Greg van Eekhout Quotes.
More than working toward the book’s climax, I work toward the denouement. As a reader and a writer, that’s where I find the real satisfaction.
Being part of the original Star Wars generation, I have always known a dark future.
‘California Bones’ is the first volume in my trilogy about Daniel Blackland, a wizard trying to survive in a world that eats wizards. It’s a book about friends and family, trust and betrayal, the love of power and the power of love.
As a reader, I tend not to get too much from tales of unrelenting grimness.
In high school, I stole a six-foot submarine sandwich from a banquet room in front of several hundred people. I did it because I was in marching band, and we were promised food if we played, and they broke their promise. It was my first and only heist, motivated by justice and hunger.
I feel lucky that my career so far has included books for adults and books for kids. They’re equally important to me, and I hope I get to continue writing both.

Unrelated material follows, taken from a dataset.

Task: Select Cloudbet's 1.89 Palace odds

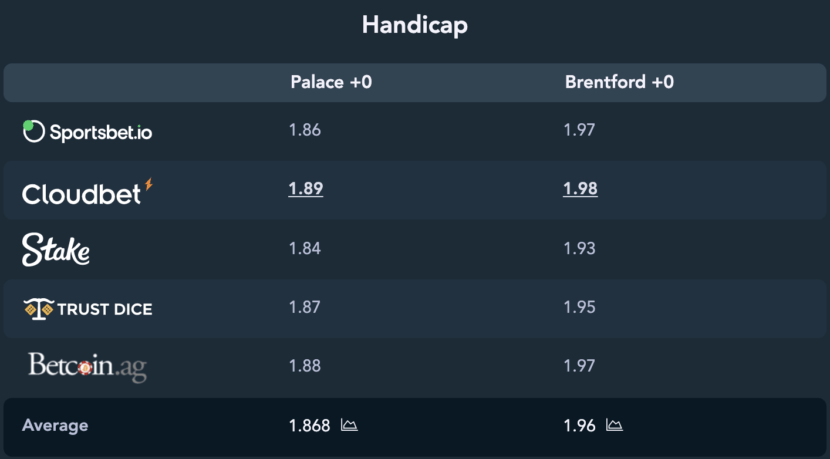Action: pos(305,189)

I don’t think that eating bones is necessarily gruesome unless you’re a vegetarian.
In everything I write, I’m always striving to hit the right mix of light and darkness, humor and pain, fun and seriousness.

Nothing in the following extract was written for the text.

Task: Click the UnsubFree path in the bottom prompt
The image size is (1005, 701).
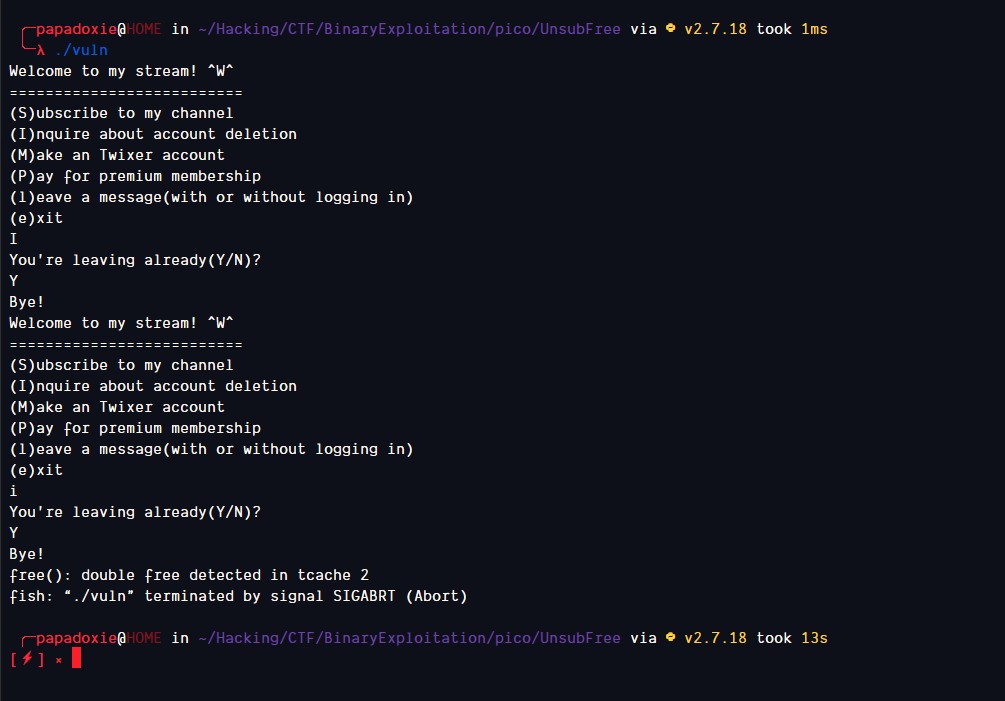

If ‘Star Wars’ wasn’t enough to prepare me for a dark future, there was the ‘Planet of the Apes’ franchise, conveniently repeated for me in Los Angeles on KABC’s Channel Seven 3:30 movie. Apes enslaving humans! Mutants with boils and an atom bomb! Ape riots in Century City! They killed baby Caesar’s parents!
It’s possible I’m a weird person, you know, and if I could only write for people who are like me, I wouldn’t have any audience at all. Ultimately, I’m my audience. I’m writing stories for myself. I don’t have kids of my own, and I don’t hang around kids all that much. Maybe that puts me at a disadvantage.

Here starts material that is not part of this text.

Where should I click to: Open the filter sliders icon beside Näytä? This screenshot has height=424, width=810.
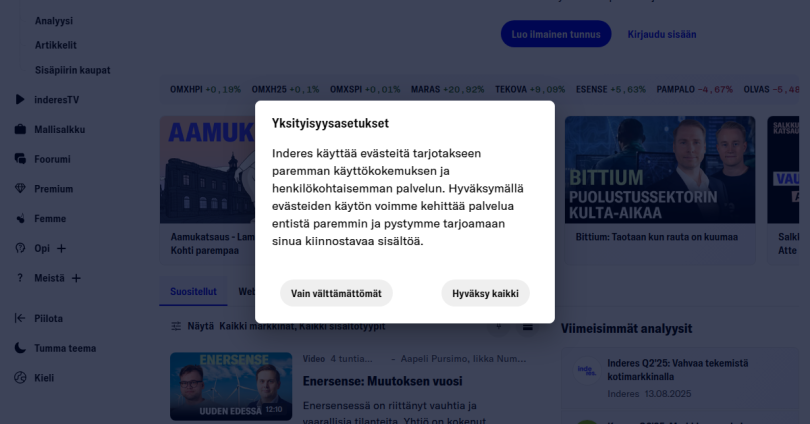(176, 326)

The stakes in my books tend to be kind of ridiculously high. In ‘Kid vs. Squid,’ the question is whether or not the California coast will be subsumed by the ocean in favor of the creation of a new Atlantis. In ‘The Boy at the End of the World,’ what’s at stake is the survival of the human species.
There’s a certain amount of world-building that I hold off on until I need it for the story. World building in advance isn’t really my thing, maybe because I didn’t grow up playing RPG’s.